For one thing, his statues DO NOT. They don’t seem to be given the place of honor in the chapel. The architecture—the wall decoration—all those niches and Corinthian columns and thick moldings—seem to think they are what people come to look at.

The best statues in the world are treated almost as one more triangle in the general compassing off of the wall, which does not highlight them or make much reference to them. They could be removed from the chapel without doing any harm to the general design. They look merely added on after the chapel wall was dressed with rectangles and pillars and moldings. And the three figures on the adjacent wall—the Virgin and saints—actually look abandoned. They sit there like three odd figurines on a shelf, spaced to cover the shelf as best they can.
In spite of all its decoration, the chapel seems somehow empty, emptied. There’s nothing in all those niches. The spaces framed by the rectangles are bare wall. It looks as though someone had looted the place and carried off all the statues but Michelangelo’s seven.

What the devil? Didn’t Michelangelo know how good his figures were? Did he really consider them secondary to the general wall design—like an architect but not a sculptor?

The real star of the show in that chapel is the prodigious marble carpentry. It must have astounded marblers even in those times used to marvels. The walls are covered with the Renaissance’s version of Gothic vegetation. What is that? Dozens of identical rectangles (windows or niches), capped with triangular or curved entablatures; sham columns with their flutes; scrolls and marble moldings and decorative masks and geometrical patterns. The marblers must have worked for years. Notice the hundreds of little balls and identical masks and other laborious decoration running along the walls and behind the statues. The precision of the carving and the setting up is as amazing, almost, as Michelangelo’s work. There you see the immense infrastructure that supported the Renaissance works of art. The artisans and craftsmen were legion in the old Italian cities and the standards of workmanship were almost inhumanly high. How could they have been so perfect? Wasn’t it all slavework, though paid slavework? They worked under Michelangelo’s orders—was he a slavedriver?

Now maybe, for the first time, you feel tired of those neat projections of the mind, those a priori shapes that organize the mess of nature: the circle (modified to an oval), the rectangle, the square, and the triangle. For the first time you wish the circle were broken and the rectangle bent. You see the limits of Renaissance art. You see how oppressive it can get. You long for the simplicity of the old Greek buildings or even the earlier Tuscan ones, or then the unpredictability and variety of Gothic decoration.

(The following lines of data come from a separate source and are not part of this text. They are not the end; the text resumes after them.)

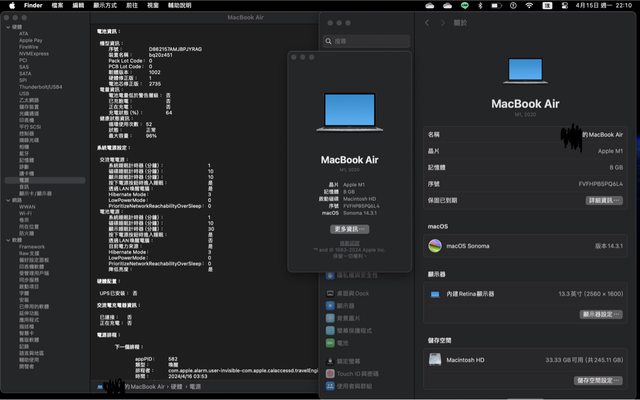The image size is (640, 400).
Task: Select Wi-Fi under network section
Action: point(26,213)
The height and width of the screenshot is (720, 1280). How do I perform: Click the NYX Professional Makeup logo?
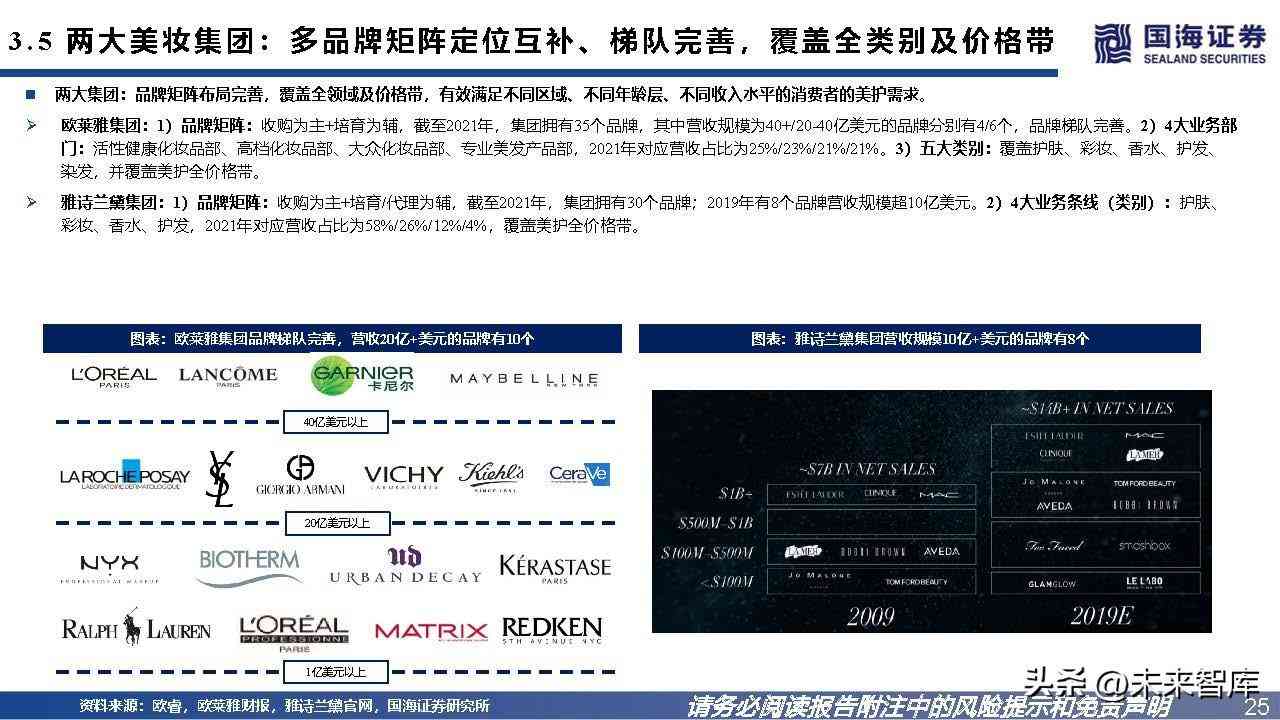[110, 566]
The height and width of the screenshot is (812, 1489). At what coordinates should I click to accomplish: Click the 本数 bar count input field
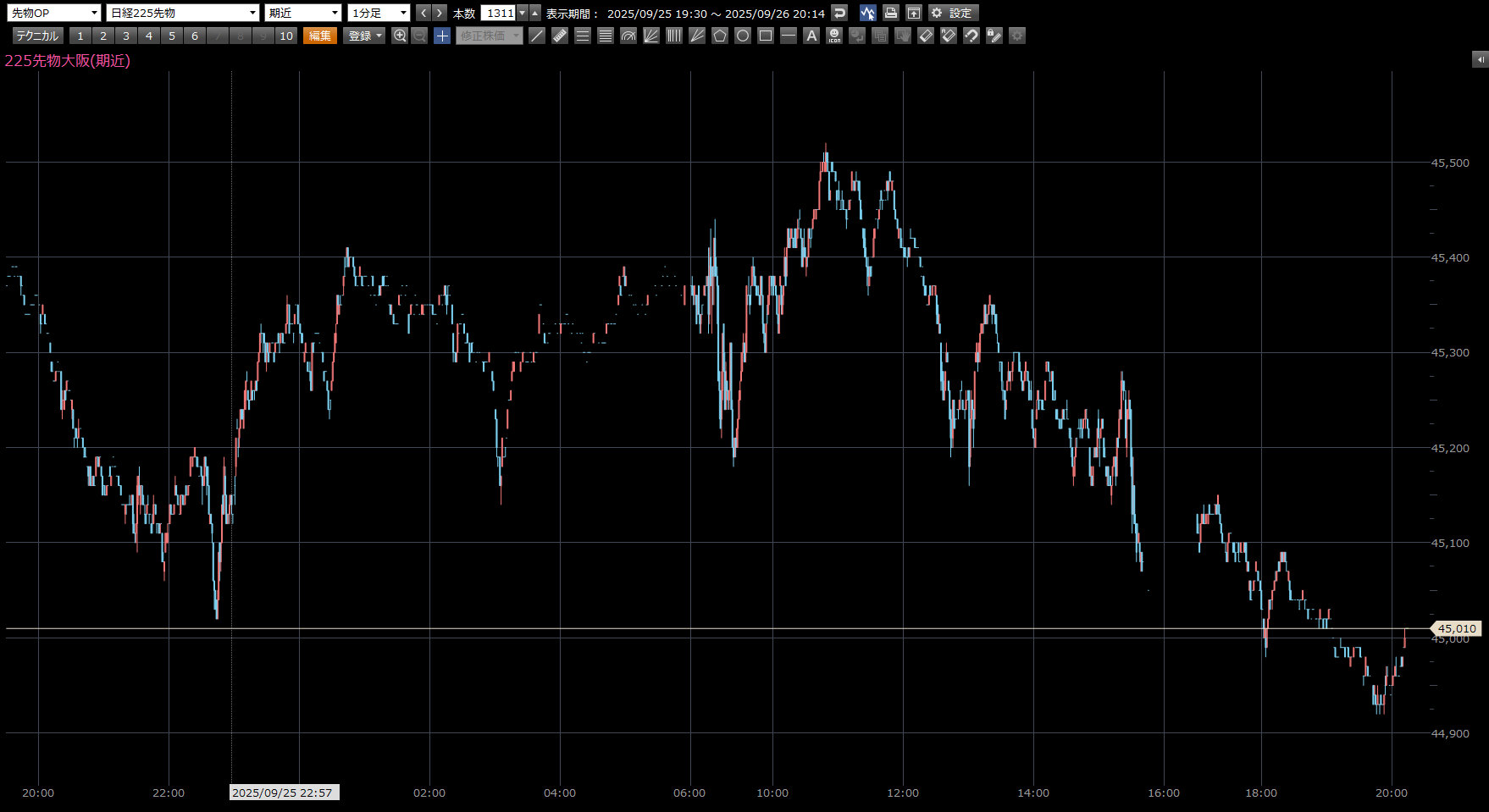[x=499, y=13]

This Medici chapel is the opposite of a Gothic one. The one is all brutal mathematical precision and architectural motifs without any message other than order. The other is a thicket of vegetable forms, rough, improvised figures, and story telling. The one bows (and scrapes) to reason, the other to feeling. The one is the city, the other, the woods. Now that you are in the city—wasn’t the woods a nice place?